● AIM
Please reproduce, word for word, the stretch of the Git internals notes below from "- Understanding internals" through "commands (high-level UX)".

● SELECTED TEXT
+ + + +

Files
mapas-mentales/mindmap/Git Internals.md

23 KiB
Raw Blame History

# Git Internals (Chapter 8)
## Why this chapter exists / positioning in the book
- Can be read early (curiosity) or late (after learning porcelain)
- Understanding internals helps explain *why* Git behaves as it does
- Tradeoff: powerful insight vs. potential complexity for beginners
- Core premise
  - Git = **content-addressable filesystem** + **VCS user interface** layered on top
- Historical note
  - Early Git (mostly pre-1.5) UI emphasized filesystem concepts → felt complex
  - Modern Git UI refined; early “complex Git” stereotype lingers
- Chapter flow
  - Content-addressable storage layer (objects) first
  - Then transports (protocols)
  - Then maintenance + recovery tasks

## Plumbing and Porcelain
- Porcelain commands (high-level UX)
  - Examples: `checkout`, `branch`, `remote`, …
  - Most of the book focuses on these
- Plumbing commands (low-level toolkit)

+ + + +

● PROVIDED DATA
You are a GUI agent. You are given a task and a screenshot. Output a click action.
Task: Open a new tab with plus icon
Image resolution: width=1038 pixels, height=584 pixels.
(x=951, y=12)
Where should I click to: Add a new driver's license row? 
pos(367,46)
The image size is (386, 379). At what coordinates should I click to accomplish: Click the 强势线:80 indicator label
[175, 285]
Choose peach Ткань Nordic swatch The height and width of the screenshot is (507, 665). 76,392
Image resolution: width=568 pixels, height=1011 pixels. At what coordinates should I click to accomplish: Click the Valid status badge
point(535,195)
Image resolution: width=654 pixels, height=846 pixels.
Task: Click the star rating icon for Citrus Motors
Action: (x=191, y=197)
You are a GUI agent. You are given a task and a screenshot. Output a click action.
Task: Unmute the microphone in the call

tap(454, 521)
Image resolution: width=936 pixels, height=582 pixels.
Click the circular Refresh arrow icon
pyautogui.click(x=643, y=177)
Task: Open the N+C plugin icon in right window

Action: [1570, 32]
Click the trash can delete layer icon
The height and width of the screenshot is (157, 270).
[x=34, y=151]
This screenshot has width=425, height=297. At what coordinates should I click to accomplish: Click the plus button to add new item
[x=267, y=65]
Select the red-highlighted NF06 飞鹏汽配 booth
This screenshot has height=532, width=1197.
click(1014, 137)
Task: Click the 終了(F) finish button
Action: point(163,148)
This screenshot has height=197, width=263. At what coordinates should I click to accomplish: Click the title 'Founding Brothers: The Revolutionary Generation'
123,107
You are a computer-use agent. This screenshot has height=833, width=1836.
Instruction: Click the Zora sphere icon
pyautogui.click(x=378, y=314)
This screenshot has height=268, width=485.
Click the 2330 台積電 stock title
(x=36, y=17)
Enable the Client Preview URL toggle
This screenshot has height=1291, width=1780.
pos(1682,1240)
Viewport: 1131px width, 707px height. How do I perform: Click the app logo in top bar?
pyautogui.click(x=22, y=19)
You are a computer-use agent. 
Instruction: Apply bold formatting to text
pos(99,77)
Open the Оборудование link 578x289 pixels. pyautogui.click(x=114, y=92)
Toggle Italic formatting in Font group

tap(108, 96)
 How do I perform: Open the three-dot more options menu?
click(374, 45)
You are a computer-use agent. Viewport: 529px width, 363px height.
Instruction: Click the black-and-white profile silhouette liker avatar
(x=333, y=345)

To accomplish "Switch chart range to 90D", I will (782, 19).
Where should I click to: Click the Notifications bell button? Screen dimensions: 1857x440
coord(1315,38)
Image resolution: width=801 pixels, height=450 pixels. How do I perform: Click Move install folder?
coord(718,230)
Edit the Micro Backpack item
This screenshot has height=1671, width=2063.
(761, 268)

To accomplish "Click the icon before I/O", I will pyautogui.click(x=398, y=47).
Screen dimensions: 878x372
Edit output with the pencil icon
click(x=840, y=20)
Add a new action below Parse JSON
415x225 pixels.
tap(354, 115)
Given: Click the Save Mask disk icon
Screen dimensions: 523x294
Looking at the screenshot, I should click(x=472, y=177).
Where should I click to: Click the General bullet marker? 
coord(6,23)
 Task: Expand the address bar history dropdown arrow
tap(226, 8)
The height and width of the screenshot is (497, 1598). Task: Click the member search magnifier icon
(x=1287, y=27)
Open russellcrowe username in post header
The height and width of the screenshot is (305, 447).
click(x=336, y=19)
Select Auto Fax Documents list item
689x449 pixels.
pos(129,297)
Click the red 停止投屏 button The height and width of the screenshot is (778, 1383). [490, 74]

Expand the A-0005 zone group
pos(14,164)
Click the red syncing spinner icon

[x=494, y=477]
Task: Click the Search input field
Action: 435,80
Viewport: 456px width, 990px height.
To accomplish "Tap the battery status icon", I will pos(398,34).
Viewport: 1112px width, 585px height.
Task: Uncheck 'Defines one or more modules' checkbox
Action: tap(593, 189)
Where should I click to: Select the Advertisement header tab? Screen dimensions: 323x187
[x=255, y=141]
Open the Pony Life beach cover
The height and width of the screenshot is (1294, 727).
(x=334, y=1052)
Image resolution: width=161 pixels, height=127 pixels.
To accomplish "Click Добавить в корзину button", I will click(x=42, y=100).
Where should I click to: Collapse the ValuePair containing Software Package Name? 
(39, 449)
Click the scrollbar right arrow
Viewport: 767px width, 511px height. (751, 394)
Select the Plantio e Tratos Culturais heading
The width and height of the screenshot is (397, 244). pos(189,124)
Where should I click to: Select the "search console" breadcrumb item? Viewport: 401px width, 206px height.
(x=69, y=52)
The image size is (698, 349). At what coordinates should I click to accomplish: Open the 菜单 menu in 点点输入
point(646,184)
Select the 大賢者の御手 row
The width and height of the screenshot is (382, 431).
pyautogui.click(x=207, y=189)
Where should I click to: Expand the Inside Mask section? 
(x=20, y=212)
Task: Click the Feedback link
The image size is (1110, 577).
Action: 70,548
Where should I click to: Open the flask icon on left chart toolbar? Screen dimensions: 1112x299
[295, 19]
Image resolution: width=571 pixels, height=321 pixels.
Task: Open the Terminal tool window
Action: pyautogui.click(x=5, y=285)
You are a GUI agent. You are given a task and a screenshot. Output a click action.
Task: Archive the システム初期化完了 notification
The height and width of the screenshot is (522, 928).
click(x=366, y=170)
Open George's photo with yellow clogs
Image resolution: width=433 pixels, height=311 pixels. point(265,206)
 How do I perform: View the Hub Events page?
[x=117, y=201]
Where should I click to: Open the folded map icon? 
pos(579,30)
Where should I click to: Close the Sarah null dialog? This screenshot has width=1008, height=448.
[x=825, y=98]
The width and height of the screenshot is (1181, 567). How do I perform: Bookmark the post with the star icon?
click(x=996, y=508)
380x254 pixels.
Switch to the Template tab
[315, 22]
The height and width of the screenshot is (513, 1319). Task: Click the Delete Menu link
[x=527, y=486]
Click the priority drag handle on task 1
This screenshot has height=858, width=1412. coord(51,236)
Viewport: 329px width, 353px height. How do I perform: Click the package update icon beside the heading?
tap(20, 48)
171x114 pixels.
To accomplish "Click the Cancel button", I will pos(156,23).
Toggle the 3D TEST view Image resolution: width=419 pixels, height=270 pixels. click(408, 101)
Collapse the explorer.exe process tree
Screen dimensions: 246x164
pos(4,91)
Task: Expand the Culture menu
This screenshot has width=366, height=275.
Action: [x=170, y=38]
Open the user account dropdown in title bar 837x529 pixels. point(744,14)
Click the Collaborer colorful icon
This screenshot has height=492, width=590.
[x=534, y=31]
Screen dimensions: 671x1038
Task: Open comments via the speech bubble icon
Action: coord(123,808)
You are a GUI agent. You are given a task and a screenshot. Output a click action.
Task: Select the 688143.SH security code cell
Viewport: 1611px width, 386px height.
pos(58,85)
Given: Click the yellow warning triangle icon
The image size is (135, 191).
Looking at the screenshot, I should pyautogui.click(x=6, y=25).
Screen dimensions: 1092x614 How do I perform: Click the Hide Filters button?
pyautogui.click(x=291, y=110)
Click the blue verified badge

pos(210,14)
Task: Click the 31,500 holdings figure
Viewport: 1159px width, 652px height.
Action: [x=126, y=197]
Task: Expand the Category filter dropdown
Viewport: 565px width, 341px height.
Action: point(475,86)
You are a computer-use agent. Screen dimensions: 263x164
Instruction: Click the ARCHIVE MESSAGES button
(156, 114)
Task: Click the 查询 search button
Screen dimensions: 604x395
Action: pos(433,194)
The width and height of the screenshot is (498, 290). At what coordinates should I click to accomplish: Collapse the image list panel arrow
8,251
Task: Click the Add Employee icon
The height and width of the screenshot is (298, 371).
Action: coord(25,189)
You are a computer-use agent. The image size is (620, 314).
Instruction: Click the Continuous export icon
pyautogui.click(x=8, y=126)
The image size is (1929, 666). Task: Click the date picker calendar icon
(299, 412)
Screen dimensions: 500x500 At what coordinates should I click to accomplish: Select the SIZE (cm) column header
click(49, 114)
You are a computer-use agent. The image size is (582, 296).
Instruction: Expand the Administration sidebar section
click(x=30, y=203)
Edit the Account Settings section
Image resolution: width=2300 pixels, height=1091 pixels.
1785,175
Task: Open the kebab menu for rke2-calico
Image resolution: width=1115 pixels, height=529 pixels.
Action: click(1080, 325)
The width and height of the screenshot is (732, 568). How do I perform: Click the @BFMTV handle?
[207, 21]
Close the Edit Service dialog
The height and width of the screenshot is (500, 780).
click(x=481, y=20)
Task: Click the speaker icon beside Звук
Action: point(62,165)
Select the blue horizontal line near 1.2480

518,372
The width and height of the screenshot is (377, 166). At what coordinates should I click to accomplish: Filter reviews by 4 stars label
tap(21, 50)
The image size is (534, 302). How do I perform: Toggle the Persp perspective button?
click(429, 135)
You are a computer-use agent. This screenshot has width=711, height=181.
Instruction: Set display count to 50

+ + + +

● WRITTEN SOLUTION
- Understanding internals helps explain *why* Git behaves as it does
- Tradeoff: powerful insight vs. potential complexity for beginners
- Core premise
  - Git = **content-addressable filesystem** + **VCS user interface** layered on top
- Historical note
  - Early Git (mostly pre-1.5) UI emphasized filesystem concepts → felt complex
  - Modern Git UI refined; early “complex Git” stereotype lingers
- Chapter flow
  - Content-addressable storage layer (objects) first
  - Then transports (protocols)
  - Then maintenance + recovery tasks

## Plumbing and Porcelain
- Porcelain commands (high-level UX)